Adding a Legend to the Map
A legend is essential for interpreting the features represented on your map. Without one, users unfamiliar with the color codes would struggle to understand what each color means. By adding a legend, we clearly label each land cover type with its corresponding color, improving map readability and usability.
var legend = ui.Panel({
style: {
position: 'bottom-left',
padding: '8px 15px'
}
});
// Create legend title
var legendTitle = ui.Label({
value: 'Legend',
style: {
fontWeight: 'bold',
fontSize: '18px',
margin: '0 0 4px 0',
padding: '0'
}
});
// Add the title to the panel
legend.add(legendTitle);
// Creates and styles one row of the legend.

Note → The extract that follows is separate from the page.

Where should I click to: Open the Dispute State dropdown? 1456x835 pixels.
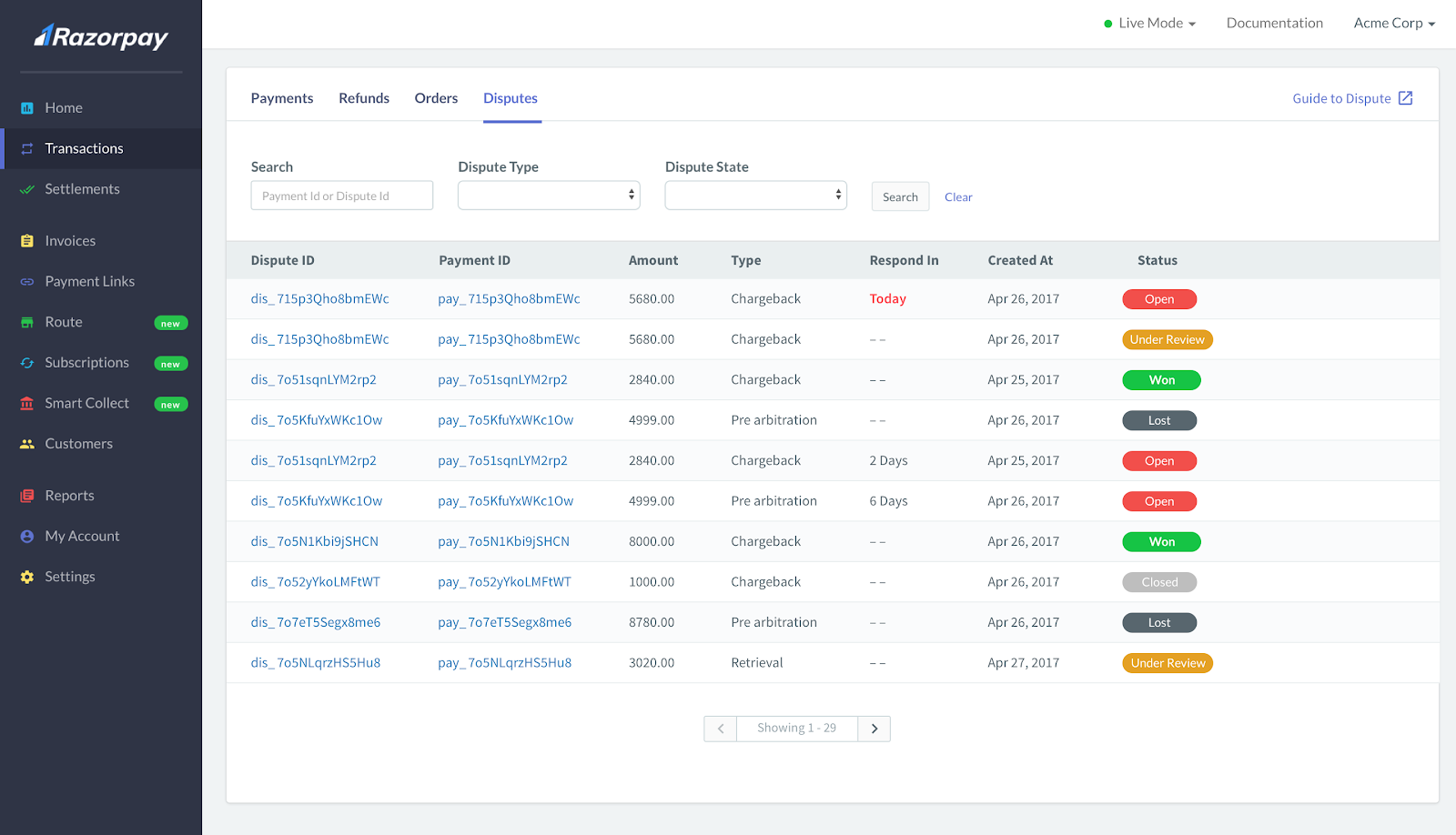point(754,195)
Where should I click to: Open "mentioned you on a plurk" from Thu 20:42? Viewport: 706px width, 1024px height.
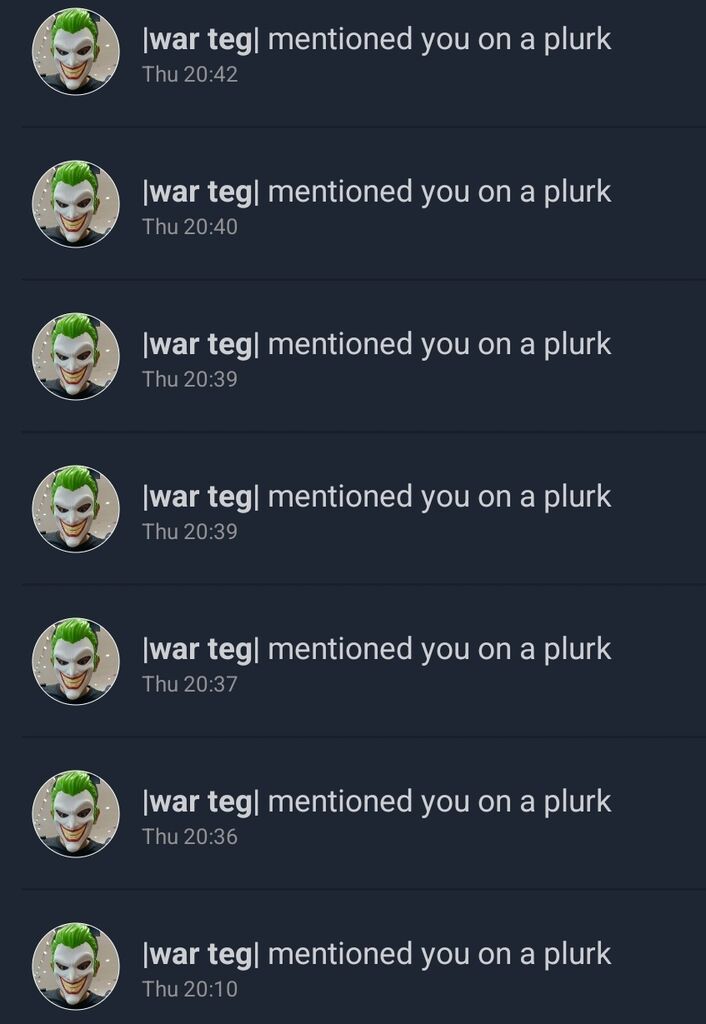[440, 40]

var makeRow = function(color, name) {
// Create the colored box
var colorBox = ui.Label({
style: {
backgroundColor: '#' + color,
padding: '8px',
margin: '0 0 4px 0'
}
});
// Create the label with the description text
var description = ui.Label({
value: name,
style: {margin: '0 0 4px 6px'}
});
// Return the complete row
return ui.Panel({
widgets: [colorBox, description],
layout: ui.Panel.Layout.Flow('horizontal')
});
};
// Define color palette and corresponding class names
var palette = ['1923d6', '6fba00', '000000', 'ef0b0b'];
var names = ['Water', 'Vegetation', 'Burn', 'Urban'];
// Add legend rows to the panel
for (var i = 0; i < 4; i++) {
legend.add(makeRow(palette[i], names[i]));
}
// Add legend to the map (you can also print it to the console if preferred)
Map.add(legend);
Output: 
Exporting the Classified Image
Once your classification is complete, you may want to save the result for further analysis or sharing. Exporting the image to your Google Drive is straightforward. First, make sure you have a folder created in your Drive—here, we’re using one called earthengine.
var exportImage = postBurn;
Export.image.toDrive({
image: exportImage,
description: 'LandCover',
folder: 'earthengine',
fileNamePrefix: 'LandCover',
region: extent,
scale: 10,
maxPixels: 1e9
});
Final Thoughts
Google Earth Engine is an incredibly powerful tool with vast capabilities. What we’ve explored here is just the beginning—a simple supervised classification using the Random Forest algorithm. If you’ve followed along, you now have a complete classification workflow under your belt.
But don’t stop here! Experiment with:
- Different classification algorithms (e.g., CART, SVM, Naïve Bayes)
- Alternate band combinations
- Additional indices to refine your results
And if you run into any roadblocks, the Google Earth Engine Documentation is an excellent resource—written by the developers themselves, packed with tutorials, guides, and helpful tips.
Conclusion
Google Earth Engine offers a vast array of tools and capabilities for remote sensing and geospatial analysis. In this tutorial, we’ve only touched the surface by exploring supervised classification using the Random Forest algorithm. If you’ve followed along, you should now have a working classification of your own.
I encourage you to go further—experiment with other classification algorithms, test different combinations of spectral bands, and integrate additional indices to enhance your results.
If you run into any questions or want to dive deeper, be sure to explore the official Google Earth Engine documentation. It’s a comprehensive resource created by the developers themselves, packed with valuable insights, tips, and practical examples.